Your instructions | Copy the records below exactly.

(Stored items from a collection)
**********

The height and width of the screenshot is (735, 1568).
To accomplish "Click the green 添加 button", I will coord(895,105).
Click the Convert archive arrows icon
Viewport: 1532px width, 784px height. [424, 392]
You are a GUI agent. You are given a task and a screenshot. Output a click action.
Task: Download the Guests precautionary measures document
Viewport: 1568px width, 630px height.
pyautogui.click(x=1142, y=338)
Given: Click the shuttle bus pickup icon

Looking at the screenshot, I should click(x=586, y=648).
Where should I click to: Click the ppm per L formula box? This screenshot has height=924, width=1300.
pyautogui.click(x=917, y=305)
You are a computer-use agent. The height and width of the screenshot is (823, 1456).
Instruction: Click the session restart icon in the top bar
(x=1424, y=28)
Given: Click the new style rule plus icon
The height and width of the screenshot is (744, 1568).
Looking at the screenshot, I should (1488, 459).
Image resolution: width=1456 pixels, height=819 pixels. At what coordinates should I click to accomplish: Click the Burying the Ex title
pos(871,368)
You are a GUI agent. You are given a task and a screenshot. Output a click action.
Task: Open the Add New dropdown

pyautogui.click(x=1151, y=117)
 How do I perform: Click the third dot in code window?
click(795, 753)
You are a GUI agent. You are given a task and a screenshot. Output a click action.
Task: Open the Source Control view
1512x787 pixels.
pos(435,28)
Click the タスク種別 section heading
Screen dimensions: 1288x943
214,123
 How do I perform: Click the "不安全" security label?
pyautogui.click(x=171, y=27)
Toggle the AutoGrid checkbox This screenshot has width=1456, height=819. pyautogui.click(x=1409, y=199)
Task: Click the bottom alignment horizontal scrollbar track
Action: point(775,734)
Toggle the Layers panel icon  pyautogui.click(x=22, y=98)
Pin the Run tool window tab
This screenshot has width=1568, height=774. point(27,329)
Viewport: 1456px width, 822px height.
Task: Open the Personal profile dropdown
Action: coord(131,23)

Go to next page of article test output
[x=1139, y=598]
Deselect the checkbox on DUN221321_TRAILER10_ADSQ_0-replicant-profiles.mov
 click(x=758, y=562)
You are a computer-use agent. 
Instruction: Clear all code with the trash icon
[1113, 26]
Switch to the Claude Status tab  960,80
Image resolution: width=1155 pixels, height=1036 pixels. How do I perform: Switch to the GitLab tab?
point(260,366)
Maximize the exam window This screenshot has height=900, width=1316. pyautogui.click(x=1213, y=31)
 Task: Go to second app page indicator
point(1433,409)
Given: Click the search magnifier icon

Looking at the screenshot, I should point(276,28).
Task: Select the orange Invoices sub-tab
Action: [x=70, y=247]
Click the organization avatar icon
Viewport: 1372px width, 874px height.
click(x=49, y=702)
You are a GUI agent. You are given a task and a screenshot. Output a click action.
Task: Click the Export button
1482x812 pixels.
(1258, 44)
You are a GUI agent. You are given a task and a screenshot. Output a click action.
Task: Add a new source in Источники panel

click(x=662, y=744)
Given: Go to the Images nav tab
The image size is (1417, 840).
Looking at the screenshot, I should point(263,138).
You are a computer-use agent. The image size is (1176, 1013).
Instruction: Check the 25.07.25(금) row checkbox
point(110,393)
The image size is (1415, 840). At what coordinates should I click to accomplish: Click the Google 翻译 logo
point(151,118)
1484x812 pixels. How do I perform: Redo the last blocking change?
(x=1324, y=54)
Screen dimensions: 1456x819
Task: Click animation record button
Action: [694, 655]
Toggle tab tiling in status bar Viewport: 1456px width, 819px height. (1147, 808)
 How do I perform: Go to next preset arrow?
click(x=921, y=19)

**********

Answer for this exercise |
The height and width of the screenshot is (735, 1568).
To accomplish "Click the green 添加 button", I will coord(895,105).
Click the Convert archive arrows icon
Viewport: 1532px width, 784px height. [424, 392]
You are a GUI agent. You are given a task and a screenshot. Output a click action.
Task: Download the Guests precautionary measures document
Viewport: 1568px width, 630px height.
pyautogui.click(x=1142, y=338)
Given: Click the shuttle bus pickup icon

Looking at the screenshot, I should click(x=586, y=648).
Where should I click to: Click the ppm per L formula box? This screenshot has height=924, width=1300.
pyautogui.click(x=917, y=305)
You are a computer-use agent. The height and width of the screenshot is (823, 1456).
Instruction: Click the session restart icon in the top bar
(x=1424, y=28)
Given: Click the new style rule plus icon
The height and width of the screenshot is (744, 1568).
Looking at the screenshot, I should (1488, 459).
Image resolution: width=1456 pixels, height=819 pixels. At what coordinates should I click to accomplish: Click the Burying the Ex title
pos(871,368)
You are a GUI agent. You are given a task and a screenshot. Output a click action.
Task: Open the Add New dropdown

pyautogui.click(x=1151, y=117)
 How do I perform: Click the third dot in code window?
click(795, 753)
You are a GUI agent. You are given a task and a screenshot. Output a click action.
Task: Open the Source Control view
1512x787 pixels.
pos(435,28)
Click the タスク種別 section heading
Screen dimensions: 1288x943
214,123
 How do I perform: Click the "不安全" security label?
pyautogui.click(x=171, y=27)
Toggle the AutoGrid checkbox This screenshot has width=1456, height=819. pyautogui.click(x=1409, y=199)
Task: Click the bottom alignment horizontal scrollbar track
Action: point(775,734)
Toggle the Layers panel icon  pyautogui.click(x=22, y=98)
Pin the Run tool window tab
This screenshot has width=1568, height=774. point(27,329)
Viewport: 1456px width, 822px height.
Task: Open the Personal profile dropdown
Action: coord(131,23)

Go to next page of article test output
[x=1139, y=598]
Deselect the checkbox on DUN221321_TRAILER10_ADSQ_0-replicant-profiles.mov
 click(x=758, y=562)
You are a computer-use agent. 
Instruction: Clear all code with the trash icon
[1113, 26]
Switch to the Claude Status tab  960,80
Image resolution: width=1155 pixels, height=1036 pixels. How do I perform: Switch to the GitLab tab?
point(260,366)
Maximize the exam window This screenshot has height=900, width=1316. pyautogui.click(x=1213, y=31)
 Task: Go to second app page indicator
point(1433,409)
Given: Click the search magnifier icon

Looking at the screenshot, I should point(276,28).
Task: Select the orange Invoices sub-tab
Action: [x=70, y=247]
Click the organization avatar icon
Viewport: 1372px width, 874px height.
click(x=49, y=702)
You are a GUI agent. You are given a task and a screenshot. Output a click action.
Task: Click the Export button
1482x812 pixels.
(1258, 44)
You are a GUI agent. You are given a task and a screenshot. Output a click action.
Task: Add a new source in Источники panel

click(x=662, y=744)
Given: Go to the Images nav tab
The image size is (1417, 840).
Looking at the screenshot, I should point(263,138).
You are a computer-use agent. The image size is (1176, 1013).
Instruction: Check the 25.07.25(금) row checkbox
point(110,393)
The image size is (1415, 840). At what coordinates should I click to accomplish: Click the Google 翻译 logo
point(151,118)
1484x812 pixels. How do I perform: Redo the last blocking change?
(x=1324, y=54)
Screen dimensions: 1456x819
Task: Click animation record button
Action: [694, 655]
Toggle tab tiling in status bar Viewport: 1456px width, 819px height. (1147, 808)
 How do I perform: Go to next preset arrow?
click(x=921, y=19)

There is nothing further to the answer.